SHORT TASK
Copy the listing from its start up to and including the line with "tap(1000, 12)", keeping every line intact except that each click coordinate is scaled by 0.85 and rounded to a whole number, with halves rounded up.

START SUPPLIED DATA

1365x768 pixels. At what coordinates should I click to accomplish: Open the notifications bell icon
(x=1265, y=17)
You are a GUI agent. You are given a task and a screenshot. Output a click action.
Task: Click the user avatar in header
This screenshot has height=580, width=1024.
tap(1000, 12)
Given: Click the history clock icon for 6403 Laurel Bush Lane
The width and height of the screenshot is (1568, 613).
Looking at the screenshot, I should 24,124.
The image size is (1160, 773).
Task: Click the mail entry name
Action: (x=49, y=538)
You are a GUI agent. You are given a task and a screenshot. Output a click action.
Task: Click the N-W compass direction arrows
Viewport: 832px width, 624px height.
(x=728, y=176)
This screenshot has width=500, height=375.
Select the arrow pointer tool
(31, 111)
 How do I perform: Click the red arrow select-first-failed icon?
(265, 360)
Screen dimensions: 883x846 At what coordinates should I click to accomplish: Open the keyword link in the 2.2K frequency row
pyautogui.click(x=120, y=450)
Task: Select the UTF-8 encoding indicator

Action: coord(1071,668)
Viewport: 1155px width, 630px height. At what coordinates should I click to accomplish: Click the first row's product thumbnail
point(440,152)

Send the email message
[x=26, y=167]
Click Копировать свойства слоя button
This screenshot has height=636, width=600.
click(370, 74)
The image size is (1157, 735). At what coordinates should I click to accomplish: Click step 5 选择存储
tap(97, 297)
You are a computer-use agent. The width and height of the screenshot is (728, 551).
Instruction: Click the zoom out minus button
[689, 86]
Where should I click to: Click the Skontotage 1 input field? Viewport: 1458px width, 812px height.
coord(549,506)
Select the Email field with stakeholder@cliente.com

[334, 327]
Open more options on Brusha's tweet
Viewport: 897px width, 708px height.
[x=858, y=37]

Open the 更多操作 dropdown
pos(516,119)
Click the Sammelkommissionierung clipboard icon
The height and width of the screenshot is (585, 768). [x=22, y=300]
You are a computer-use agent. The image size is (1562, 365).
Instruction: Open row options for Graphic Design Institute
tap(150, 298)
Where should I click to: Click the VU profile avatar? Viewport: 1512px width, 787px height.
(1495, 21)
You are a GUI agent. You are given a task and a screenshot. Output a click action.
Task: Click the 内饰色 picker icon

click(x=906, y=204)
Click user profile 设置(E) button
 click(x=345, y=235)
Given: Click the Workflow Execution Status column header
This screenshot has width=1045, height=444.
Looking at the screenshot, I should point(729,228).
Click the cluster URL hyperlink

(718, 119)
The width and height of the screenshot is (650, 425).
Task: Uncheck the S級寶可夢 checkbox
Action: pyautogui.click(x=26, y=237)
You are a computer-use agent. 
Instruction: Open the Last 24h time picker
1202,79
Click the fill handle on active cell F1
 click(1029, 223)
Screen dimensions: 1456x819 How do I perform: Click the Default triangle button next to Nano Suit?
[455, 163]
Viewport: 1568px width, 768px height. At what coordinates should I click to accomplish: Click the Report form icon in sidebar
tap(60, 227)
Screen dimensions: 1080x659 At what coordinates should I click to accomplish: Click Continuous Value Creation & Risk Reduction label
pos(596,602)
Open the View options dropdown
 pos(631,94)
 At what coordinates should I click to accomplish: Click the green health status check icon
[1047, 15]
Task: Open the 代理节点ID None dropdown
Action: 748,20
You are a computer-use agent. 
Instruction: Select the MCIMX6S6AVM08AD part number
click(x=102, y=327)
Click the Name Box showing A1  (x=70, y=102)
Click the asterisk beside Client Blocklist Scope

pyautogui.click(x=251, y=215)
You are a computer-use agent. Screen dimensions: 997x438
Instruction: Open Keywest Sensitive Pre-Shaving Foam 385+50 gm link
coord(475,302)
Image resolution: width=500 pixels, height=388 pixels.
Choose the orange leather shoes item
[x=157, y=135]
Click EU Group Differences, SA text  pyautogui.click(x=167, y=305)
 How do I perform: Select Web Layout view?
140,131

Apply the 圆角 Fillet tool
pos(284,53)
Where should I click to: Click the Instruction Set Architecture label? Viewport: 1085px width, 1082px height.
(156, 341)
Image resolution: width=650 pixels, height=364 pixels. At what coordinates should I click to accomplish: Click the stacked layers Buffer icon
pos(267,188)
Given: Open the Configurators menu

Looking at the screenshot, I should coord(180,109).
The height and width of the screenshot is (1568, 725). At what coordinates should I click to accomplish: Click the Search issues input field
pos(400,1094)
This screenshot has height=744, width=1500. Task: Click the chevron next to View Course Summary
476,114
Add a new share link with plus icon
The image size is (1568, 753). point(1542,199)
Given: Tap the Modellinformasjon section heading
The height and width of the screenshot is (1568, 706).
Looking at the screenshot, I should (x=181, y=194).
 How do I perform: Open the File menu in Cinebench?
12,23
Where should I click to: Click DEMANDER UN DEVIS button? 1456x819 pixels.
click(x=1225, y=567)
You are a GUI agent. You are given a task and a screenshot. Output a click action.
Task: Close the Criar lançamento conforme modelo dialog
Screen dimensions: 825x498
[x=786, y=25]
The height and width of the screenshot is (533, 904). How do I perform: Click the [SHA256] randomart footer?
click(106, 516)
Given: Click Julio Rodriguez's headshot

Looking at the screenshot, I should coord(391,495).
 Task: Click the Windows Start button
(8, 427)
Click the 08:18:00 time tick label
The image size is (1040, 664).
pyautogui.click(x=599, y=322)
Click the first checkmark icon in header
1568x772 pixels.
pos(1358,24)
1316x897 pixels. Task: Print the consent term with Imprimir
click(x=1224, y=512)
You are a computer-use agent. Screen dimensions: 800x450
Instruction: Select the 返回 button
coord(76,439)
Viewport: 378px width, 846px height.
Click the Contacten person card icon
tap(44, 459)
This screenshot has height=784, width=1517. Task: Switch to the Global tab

END SUPPLIED DATA

RESPONSE BELOW
1365x768 pixels. At what coordinates should I click to accomplish: Open the notifications bell icon
(x=1075, y=14)
You are a GUI agent. You are given a task and a screenshot. Output a click action.
Task: Click the user avatar in header
This screenshot has height=580, width=1024.
tap(850, 10)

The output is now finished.